+++ The data +++

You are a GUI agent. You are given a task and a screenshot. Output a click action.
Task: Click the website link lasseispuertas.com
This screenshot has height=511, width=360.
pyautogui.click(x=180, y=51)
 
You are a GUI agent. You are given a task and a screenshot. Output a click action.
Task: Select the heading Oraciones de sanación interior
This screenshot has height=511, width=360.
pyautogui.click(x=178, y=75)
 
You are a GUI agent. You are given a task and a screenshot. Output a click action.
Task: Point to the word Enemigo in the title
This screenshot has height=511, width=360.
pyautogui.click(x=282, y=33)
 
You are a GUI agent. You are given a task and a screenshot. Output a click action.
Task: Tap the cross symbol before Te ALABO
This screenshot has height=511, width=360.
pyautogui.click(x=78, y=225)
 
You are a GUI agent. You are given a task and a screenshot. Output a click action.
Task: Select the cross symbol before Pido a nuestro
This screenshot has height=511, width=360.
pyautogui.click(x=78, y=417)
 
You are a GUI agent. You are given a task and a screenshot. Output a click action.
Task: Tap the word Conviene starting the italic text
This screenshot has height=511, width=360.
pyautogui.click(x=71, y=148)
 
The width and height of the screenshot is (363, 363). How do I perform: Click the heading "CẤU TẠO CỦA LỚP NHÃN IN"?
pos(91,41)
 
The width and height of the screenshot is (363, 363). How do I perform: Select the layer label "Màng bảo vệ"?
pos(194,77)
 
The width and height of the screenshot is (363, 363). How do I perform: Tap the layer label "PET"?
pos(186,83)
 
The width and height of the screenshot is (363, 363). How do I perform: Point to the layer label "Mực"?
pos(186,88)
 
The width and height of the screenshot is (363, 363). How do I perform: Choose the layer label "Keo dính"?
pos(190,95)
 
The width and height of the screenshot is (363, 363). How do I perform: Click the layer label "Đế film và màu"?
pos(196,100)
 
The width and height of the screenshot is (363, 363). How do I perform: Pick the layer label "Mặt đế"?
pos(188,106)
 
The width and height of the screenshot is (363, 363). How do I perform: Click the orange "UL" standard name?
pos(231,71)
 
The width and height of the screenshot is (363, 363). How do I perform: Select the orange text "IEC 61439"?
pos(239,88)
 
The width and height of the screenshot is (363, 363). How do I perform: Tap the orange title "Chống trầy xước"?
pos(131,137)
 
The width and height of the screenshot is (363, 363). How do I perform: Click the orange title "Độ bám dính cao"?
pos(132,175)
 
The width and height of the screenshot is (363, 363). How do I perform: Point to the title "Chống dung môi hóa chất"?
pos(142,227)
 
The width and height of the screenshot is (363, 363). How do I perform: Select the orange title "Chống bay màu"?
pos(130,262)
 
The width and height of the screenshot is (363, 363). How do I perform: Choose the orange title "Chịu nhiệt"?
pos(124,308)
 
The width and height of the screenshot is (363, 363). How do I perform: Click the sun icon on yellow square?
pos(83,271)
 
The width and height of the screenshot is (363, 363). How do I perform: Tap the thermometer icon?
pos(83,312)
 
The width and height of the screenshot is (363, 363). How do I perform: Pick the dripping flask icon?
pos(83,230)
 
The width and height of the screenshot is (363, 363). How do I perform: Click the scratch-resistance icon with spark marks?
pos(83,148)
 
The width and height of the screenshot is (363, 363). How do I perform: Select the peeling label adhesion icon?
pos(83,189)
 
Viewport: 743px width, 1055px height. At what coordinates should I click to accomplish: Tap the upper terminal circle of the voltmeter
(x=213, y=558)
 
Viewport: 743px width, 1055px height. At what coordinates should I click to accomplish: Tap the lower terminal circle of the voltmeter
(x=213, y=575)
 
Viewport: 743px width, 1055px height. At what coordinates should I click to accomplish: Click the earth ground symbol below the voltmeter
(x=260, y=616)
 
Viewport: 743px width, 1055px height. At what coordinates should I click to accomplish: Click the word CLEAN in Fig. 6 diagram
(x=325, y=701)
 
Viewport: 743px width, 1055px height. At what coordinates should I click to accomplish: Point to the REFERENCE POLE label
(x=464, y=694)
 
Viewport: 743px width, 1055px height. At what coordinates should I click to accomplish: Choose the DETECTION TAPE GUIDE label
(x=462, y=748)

+++

Can you rewrite every line of all the rows above as a Markdown table with two columns, Number and Line, numbering the lines in order and leaving out the blank ones?

| Number | Line |
|---|---|
| 1 | You are a GUI agent. You are given a task and a screenshot. Output a click action. |
| 2 | Task: Click the website link lasseispuertas.com |
| 3 | This screenshot has height=511, width=360. |
| 4 | pyautogui.click(x=180, y=51) |
| 5 | You are a GUI agent. You are given a task and a screenshot. Output a click action. |
| 6 | Task: Select the heading Oraciones de sanación interior |
| 7 | This screenshot has height=511, width=360. |
| 8 | pyautogui.click(x=178, y=75) |
| 9 | You are a GUI agent. You are given a task and a screenshot. Output a click action. |
| 10 | Task: Point to the word Enemigo in the title |
| 11 | This screenshot has height=511, width=360. |
| 12 | pyautogui.click(x=282, y=33) |
| 13 | You are a GUI agent. You are given a task and a screenshot. Output a click action. |
| 14 | Task: Tap the cross symbol before Te ALABO |
| 15 | This screenshot has height=511, width=360. |
| 16 | pyautogui.click(x=78, y=225) |
| 17 | You are a GUI agent. You are given a task and a screenshot. Output a click action. |
| 18 | Task: Select the cross symbol before Pido a nuestro |
| 19 | This screenshot has height=511, width=360. |
| 20 | pyautogui.click(x=78, y=417) |
| 21 | You are a GUI agent. You are given a task and a screenshot. Output a click action. |
| 22 | Task: Tap the word Conviene starting the italic text |
| 23 | This screenshot has height=511, width=360. |
| 24 | pyautogui.click(x=71, y=148) |
| 25 | The width and height of the screenshot is (363, 363). How do I perform: Click the heading "CẤU TẠO CỦA LỚP NHÃN IN"? |
| 26 | pos(91,41) |
| 27 | The width and height of the screenshot is (363, 363). How do I perform: Select the layer label "Màng bảo vệ"? |
| 28 | pos(194,77) |
| 29 | The width and height of the screenshot is (363, 363). How do I perform: Tap the layer label "PET"? |
| 30 | pos(186,83) |
| 31 | The width and height of the screenshot is (363, 363). How do I perform: Point to the layer label "Mực"? |
| 32 | pos(186,88) |
| 33 | The width and height of the screenshot is (363, 363). How do I perform: Choose the layer label "Keo dính"? |
| 34 | pos(190,95) |
| 35 | The width and height of the screenshot is (363, 363). How do I perform: Click the layer label "Đế film và màu"? |
| 36 | pos(196,100) |
| 37 | The width and height of the screenshot is (363, 363). How do I perform: Pick the layer label "Mặt đế"? |
| 38 | pos(188,106) |
| 39 | The width and height of the screenshot is (363, 363). How do I perform: Click the orange "UL" standard name? |
| 40 | pos(231,71) |
| 41 | The width and height of the screenshot is (363, 363). How do I perform: Select the orange text "IEC 61439"? |
| 42 | pos(239,88) |
| 43 | The width and height of the screenshot is (363, 363). How do I perform: Tap the orange title "Chống trầy xước"? |
| 44 | pos(131,137) |
| 45 | The width and height of the screenshot is (363, 363). How do I perform: Click the orange title "Độ bám dính cao"? |
| 46 | pos(132,175) |
| 47 | The width and height of the screenshot is (363, 363). How do I perform: Point to the title "Chống dung môi hóa chất"? |
| 48 | pos(142,227) |
| 49 | The width and height of the screenshot is (363, 363). How do I perform: Select the orange title "Chống bay màu"? |
| 50 | pos(130,262) |
| 51 | The width and height of the screenshot is (363, 363). How do I perform: Choose the orange title "Chịu nhiệt"? |
| 52 | pos(124,308) |
| 53 | The width and height of the screenshot is (363, 363). How do I perform: Click the sun icon on yellow square? |
| 54 | pos(83,271) |
| 55 | The width and height of the screenshot is (363, 363). How do I perform: Tap the thermometer icon? |
| 56 | pos(83,312) |
| 57 | The width and height of the screenshot is (363, 363). How do I perform: Pick the dripping flask icon? |
| 58 | pos(83,230) |
| 59 | The width and height of the screenshot is (363, 363). How do I perform: Click the scratch-resistance icon with spark marks? |
| 60 | pos(83,148) |
| 61 | The width and height of the screenshot is (363, 363). How do I perform: Select the peeling label adhesion icon? |
| 62 | pos(83,189) |
| 63 | Viewport: 743px width, 1055px height. At what coordinates should I click to accomplish: Tap the upper terminal circle of the voltmeter |
| 64 | (x=213, y=558) |
| 65 | Viewport: 743px width, 1055px height. At what coordinates should I click to accomplish: Tap the lower terminal circle of the voltmeter |
| 66 | (x=213, y=575) |
| 67 | Viewport: 743px width, 1055px height. At what coordinates should I click to accomplish: Click the earth ground symbol below the voltmeter |
| 68 | (x=260, y=616) |
| 69 | Viewport: 743px width, 1055px height. At what coordinates should I click to accomplish: Click the word CLEAN in Fig. 6 diagram |
| 70 | (x=325, y=701) |
| 71 | Viewport: 743px width, 1055px height. At what coordinates should I click to accomplish: Point to the REFERENCE POLE label |
| 72 | (x=464, y=694) |
| 73 | Viewport: 743px width, 1055px height. At what coordinates should I click to accomplish: Choose the DETECTION TAPE GUIDE label |
| 74 | (x=462, y=748) |